Commentary

The Early Bird Gets the Worm -- But It's The Second Mouse That Is Getting The Cheese*

A couple of years ago, in the midst of Huntsville, Alabama's NASA denizens (approximately 15,000 abodes), the media community was informed that there had been a successful trial of addressable video commercial TV delivery to individual set-top boxes within the households. Open TV garnered credit for the innovation. The lead ad agency's media-propelled looping messaging was "substantial cost efficiency and diminished commercial tune-away." No one was able to breach their few-worded, guarded "proprietary" statement, which arose as a shield wall around the trial preventing inquisitors from penetrating its mysteries.

Note: since that launch OpenTV has gone missing, though we hear they are making strides in other continents with the integration of a variety of proprietary products.

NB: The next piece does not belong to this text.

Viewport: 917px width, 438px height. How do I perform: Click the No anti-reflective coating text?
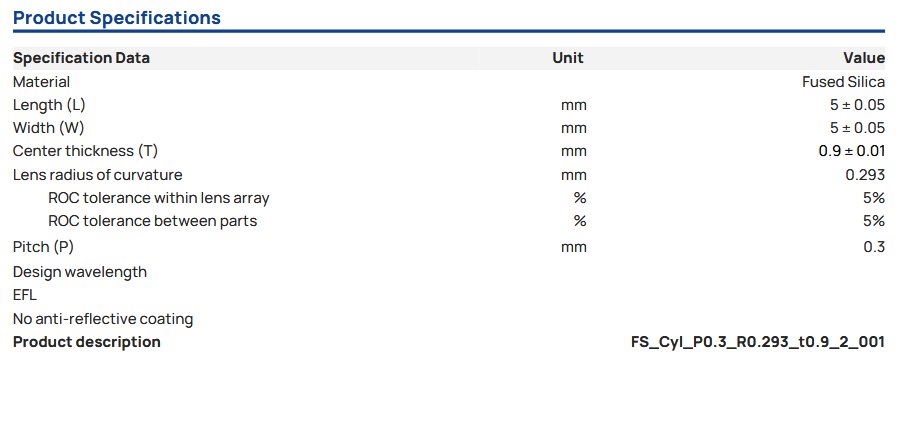pyautogui.click(x=103, y=319)
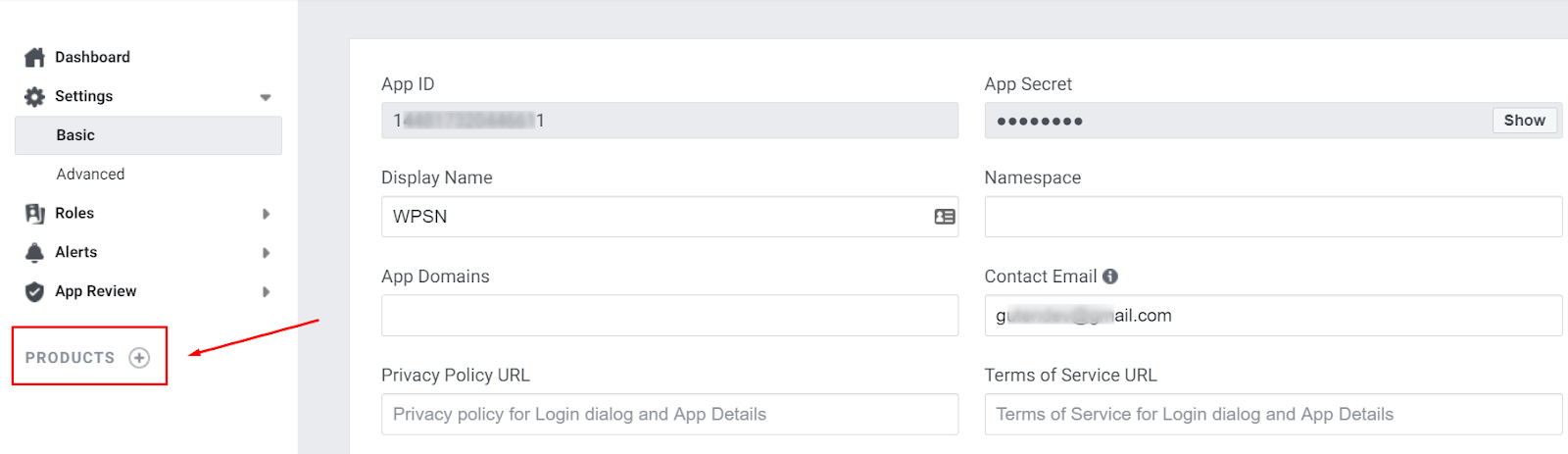Click the Contact Email info icon

point(1110,277)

The promise of addressable video technology trialing was then sighted flowing along the East Coast in the direction of the Northeast, in the guise of a Visible World product, to ultimately arrive in Brooklyn after attempting an unload in Long Island's Suffolk County. A near two-year journey to receive the blessings from the mandarins in Bethpage for a launch in a few hundred thousand households in Cablevision's footprint. Cablevision had determined, as had the British during the Revolutionary War, that a successful deployment in Brooklyn would erase any doubt in the minds of the community that the technology was here to stay. Personally, I had chased Chase, my financial client, there with a $500,000 commitment to Visible World - and that was just for the honor to participate in the addressable trial. The price did not include the cost of local commercial TV inventory pegged at another couple of hundred thousand.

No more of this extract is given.